Records from a dataset
········

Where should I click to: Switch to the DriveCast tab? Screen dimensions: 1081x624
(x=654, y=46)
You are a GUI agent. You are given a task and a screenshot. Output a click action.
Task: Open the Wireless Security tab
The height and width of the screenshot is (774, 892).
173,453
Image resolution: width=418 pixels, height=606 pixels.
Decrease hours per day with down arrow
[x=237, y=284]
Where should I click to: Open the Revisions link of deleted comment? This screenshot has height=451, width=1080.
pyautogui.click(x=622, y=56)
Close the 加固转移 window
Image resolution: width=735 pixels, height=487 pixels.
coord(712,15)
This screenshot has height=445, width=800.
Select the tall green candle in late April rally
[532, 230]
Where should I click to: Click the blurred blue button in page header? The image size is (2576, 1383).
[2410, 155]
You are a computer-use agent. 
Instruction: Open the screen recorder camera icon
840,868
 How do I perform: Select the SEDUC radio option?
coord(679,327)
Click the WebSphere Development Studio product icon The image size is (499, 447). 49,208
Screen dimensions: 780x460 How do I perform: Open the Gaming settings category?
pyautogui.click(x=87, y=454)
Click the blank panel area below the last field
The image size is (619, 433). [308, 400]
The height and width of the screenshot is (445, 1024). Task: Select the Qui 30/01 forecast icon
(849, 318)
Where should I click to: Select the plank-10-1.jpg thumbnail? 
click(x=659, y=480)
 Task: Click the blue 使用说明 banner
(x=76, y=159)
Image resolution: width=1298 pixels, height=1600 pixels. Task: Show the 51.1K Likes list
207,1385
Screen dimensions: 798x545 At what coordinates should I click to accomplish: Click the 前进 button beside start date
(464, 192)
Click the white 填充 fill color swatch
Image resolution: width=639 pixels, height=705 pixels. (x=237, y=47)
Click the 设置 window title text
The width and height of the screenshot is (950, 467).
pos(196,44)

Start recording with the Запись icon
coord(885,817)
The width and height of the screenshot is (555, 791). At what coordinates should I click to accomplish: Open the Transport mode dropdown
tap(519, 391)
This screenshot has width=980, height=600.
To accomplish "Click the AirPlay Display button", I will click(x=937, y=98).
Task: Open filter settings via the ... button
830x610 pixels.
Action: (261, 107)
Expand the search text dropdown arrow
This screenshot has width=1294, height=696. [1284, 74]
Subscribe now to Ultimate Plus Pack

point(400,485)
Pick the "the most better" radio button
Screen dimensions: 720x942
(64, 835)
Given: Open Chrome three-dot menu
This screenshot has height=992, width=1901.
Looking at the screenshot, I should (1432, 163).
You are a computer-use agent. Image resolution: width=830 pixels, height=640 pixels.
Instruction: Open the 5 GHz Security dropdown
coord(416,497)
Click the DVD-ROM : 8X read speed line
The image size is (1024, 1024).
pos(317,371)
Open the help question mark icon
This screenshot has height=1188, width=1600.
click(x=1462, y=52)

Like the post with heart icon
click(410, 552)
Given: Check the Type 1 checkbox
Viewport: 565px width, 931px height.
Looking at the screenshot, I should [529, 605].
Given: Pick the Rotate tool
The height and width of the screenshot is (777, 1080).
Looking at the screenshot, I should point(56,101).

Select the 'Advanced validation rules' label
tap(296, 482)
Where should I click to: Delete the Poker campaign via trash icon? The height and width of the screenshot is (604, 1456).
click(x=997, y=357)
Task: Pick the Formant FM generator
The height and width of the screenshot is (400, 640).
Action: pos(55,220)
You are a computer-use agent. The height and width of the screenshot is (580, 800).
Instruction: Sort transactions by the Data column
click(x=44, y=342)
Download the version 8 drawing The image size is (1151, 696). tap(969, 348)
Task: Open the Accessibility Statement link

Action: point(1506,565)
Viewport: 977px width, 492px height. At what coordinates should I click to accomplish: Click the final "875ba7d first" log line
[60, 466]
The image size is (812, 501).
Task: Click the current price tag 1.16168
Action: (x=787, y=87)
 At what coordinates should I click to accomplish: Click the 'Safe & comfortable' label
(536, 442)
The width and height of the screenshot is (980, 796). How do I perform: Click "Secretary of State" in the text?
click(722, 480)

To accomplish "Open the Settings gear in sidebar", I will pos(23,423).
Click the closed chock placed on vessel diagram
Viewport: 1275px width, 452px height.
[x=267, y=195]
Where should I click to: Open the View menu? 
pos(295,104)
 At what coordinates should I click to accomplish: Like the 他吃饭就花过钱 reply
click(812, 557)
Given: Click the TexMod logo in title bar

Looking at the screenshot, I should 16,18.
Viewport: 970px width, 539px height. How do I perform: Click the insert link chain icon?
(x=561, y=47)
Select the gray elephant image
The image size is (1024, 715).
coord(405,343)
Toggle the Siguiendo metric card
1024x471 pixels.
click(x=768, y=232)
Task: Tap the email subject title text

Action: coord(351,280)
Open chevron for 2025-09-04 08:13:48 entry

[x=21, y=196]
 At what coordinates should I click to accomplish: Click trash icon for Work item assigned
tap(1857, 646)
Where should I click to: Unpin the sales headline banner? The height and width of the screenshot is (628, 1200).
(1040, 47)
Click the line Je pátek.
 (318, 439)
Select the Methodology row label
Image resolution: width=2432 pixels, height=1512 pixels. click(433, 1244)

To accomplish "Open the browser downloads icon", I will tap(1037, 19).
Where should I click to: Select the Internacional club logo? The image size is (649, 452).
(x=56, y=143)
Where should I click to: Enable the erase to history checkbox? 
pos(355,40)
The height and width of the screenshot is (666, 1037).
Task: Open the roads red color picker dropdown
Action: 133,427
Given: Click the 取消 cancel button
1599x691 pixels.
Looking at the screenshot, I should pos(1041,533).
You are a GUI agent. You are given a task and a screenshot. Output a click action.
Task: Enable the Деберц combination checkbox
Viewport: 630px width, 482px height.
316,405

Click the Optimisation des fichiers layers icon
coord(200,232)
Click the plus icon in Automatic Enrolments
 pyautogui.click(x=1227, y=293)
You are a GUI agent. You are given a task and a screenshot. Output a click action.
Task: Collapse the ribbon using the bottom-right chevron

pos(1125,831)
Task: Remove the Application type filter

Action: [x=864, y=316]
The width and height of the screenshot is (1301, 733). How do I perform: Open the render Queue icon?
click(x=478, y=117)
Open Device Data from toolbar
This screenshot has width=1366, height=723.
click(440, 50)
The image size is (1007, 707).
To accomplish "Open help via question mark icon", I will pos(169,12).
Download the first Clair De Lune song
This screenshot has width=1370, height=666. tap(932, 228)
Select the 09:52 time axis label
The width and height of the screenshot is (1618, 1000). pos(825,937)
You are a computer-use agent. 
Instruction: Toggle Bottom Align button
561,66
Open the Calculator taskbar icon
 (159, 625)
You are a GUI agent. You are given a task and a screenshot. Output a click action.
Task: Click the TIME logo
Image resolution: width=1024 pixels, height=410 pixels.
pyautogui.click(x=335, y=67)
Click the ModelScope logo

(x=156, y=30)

········

### HOW TO COMPLETE THIS TASK
Start at the first line of the data above. Stop after the line containing "Task: Open filter settings via the ... button", reproducing each line exactly and adding nothing.

### RESULT
Where should I click to: Switch to the DriveCast tab? Screen dimensions: 1081x624
(x=654, y=46)
You are a GUI agent. You are given a task and a screenshot. Output a click action.
Task: Open the Wireless Security tab
The height and width of the screenshot is (774, 892).
173,453
Image resolution: width=418 pixels, height=606 pixels.
Decrease hours per day with down arrow
[x=237, y=284]
Where should I click to: Open the Revisions link of deleted comment? This screenshot has height=451, width=1080.
pyautogui.click(x=622, y=56)
Close the 加固转移 window
Image resolution: width=735 pixels, height=487 pixels.
coord(712,15)
This screenshot has height=445, width=800.
Select the tall green candle in late April rally
[532, 230]
Where should I click to: Click the blurred blue button in page header? The image size is (2576, 1383).
[2410, 155]
You are a computer-use agent. 
Instruction: Open the screen recorder camera icon
840,868
 How do I perform: Select the SEDUC radio option?
coord(679,327)
Click the WebSphere Development Studio product icon The image size is (499, 447). 49,208
Screen dimensions: 780x460 How do I perform: Open the Gaming settings category?
pyautogui.click(x=87, y=454)
Click the blank panel area below the last field
The image size is (619, 433). [308, 400]
The height and width of the screenshot is (445, 1024). Task: Select the Qui 30/01 forecast icon
(849, 318)
Where should I click to: Select the plank-10-1.jpg thumbnail? 
click(x=659, y=480)
 Task: Click the blue 使用说明 banner
(x=76, y=159)
Image resolution: width=1298 pixels, height=1600 pixels. Task: Show the 51.1K Likes list
207,1385
Screen dimensions: 798x545 At what coordinates should I click to accomplish: Click the 前进 button beside start date
(464, 192)
Click the white 填充 fill color swatch
Image resolution: width=639 pixels, height=705 pixels. (x=237, y=47)
Click the 设置 window title text
The width and height of the screenshot is (950, 467).
pos(196,44)

Start recording with the Запись icon
coord(885,817)
The width and height of the screenshot is (555, 791). At what coordinates should I click to accomplish: Open the Transport mode dropdown
tap(519, 391)
This screenshot has width=980, height=600.
To accomplish "Click the AirPlay Display button", I will click(x=937, y=98).
Task: Open filter settings via the ... button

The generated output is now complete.